M. Lespinasse de Saune vient de nous communiquer la lettre de M. Roger votre Grand Vicaire par lequel il lui fait connaître la décision de votre conseil qui estime que la partie la plus simple et le plus sûr pour concilier tous les intérêts consiste à donner le terrain à la commune sous condition expresse que ce terrain sera exclusivement affecté au presbytère et que la commune malgré la concession continuera de payer une indemnité annuelle  se 100 francs à M. le curé de Sayrac

Mgr, le conseil de fabrique craint avec raison que le parti pris par votre conseil ne compromette notre intérêt et ne détruise nos espérances, déjà quelques uns sont découragés, car les habitants de Sayrac ne pourront jamais se persuader que la commune de Villemur puisse accepter le terrain aux conditions stipulées  par votre conseil ou si elle l’accepte, elle ne se croira pas liée  par la condition et du moment qu’elle pourra dire je suis en possession d’une maison à Sayrac, c’en est fait de l’indemnité. Tout le monde sait d’ailleurs qu’à une époque qui n’est pas éloignée (1835) elle a essayé de se décharger de l’indemnité sans fournir le logement.

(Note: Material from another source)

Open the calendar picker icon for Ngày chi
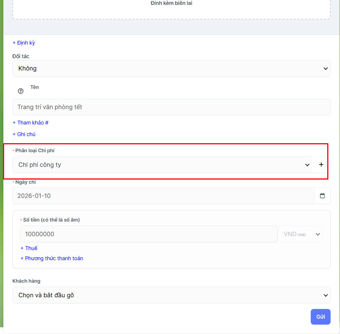340x334 pixels. click(322, 196)
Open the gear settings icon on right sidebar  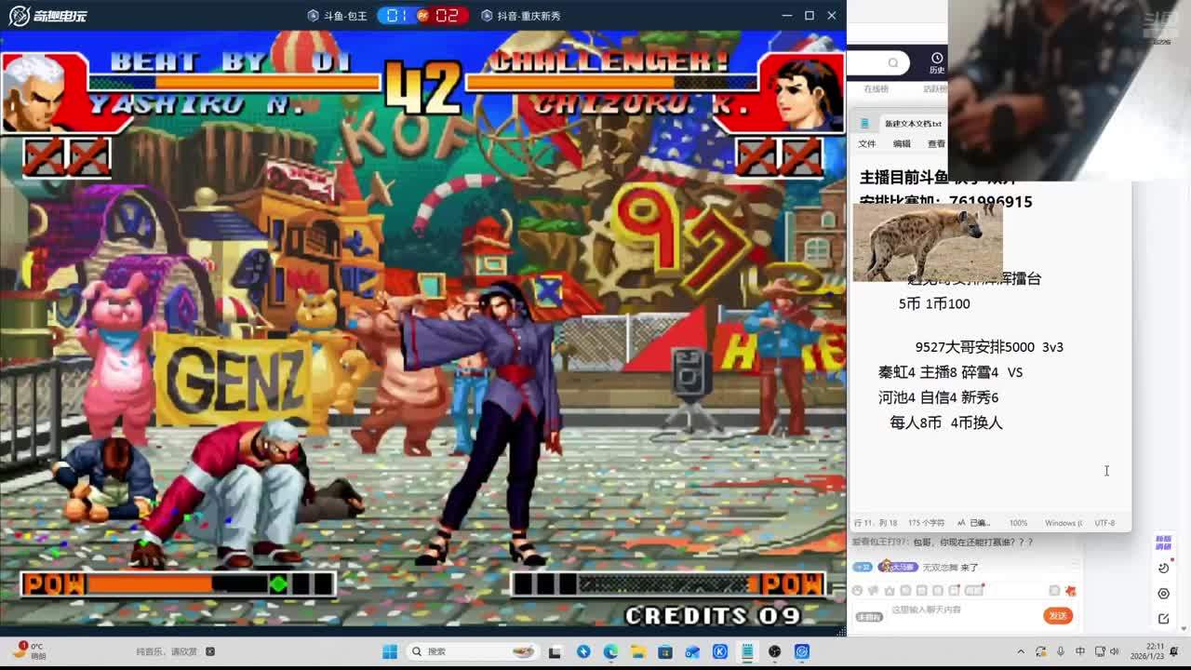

Votre conseil ajoute qu’il ne pense pas que la commune puisse confisquer jamais à son profit le terrain ou l’indemnité accordée au curé sans s’exposer à perdre le bénéfice de la donation. Le conseil de fabrique de Sayrac pense que rien ne peut empêcher cette confiscation, attendu que les lois sont toutes en faveur de la commune (décret de 1809 art 92 – loi du 18 Juillet 1837  art 30) et ne l’obligent à l’indemnité que lorsqu’il n’existe pas de bâtiment pour le logement du desservant . Votre conseil se retranche peut-être derrière la condition opposée par le donateur, mais dans ce cas qu’il nous soit permis de lui dire que notre proposition n’en deviendra pas meilleure car la commune peut retirer l’indemnité .Mr Lespinasse ou ses héritiers reviennent alors sur leur terrain, rentrent dans leurs droits, la commune n’ayant rien dépensé, elle n’ a rien à perdre , elle gagne toujours l’indemnité qu’elle a supprimé. Alors les malheureux de Sayrac perdent tout ce qu’ils ont sacrifié et le desservant se trouve tout à la fois privé du logement et de l’indemnité. D’ailleurs le mode proposé par la fabrique n’est pas sans exemple, nous pourrions en citer dans la commune même de Villemur . Le conseil de fabrique soumet encore à votre grandeur ces observations qu’il croit fondées ».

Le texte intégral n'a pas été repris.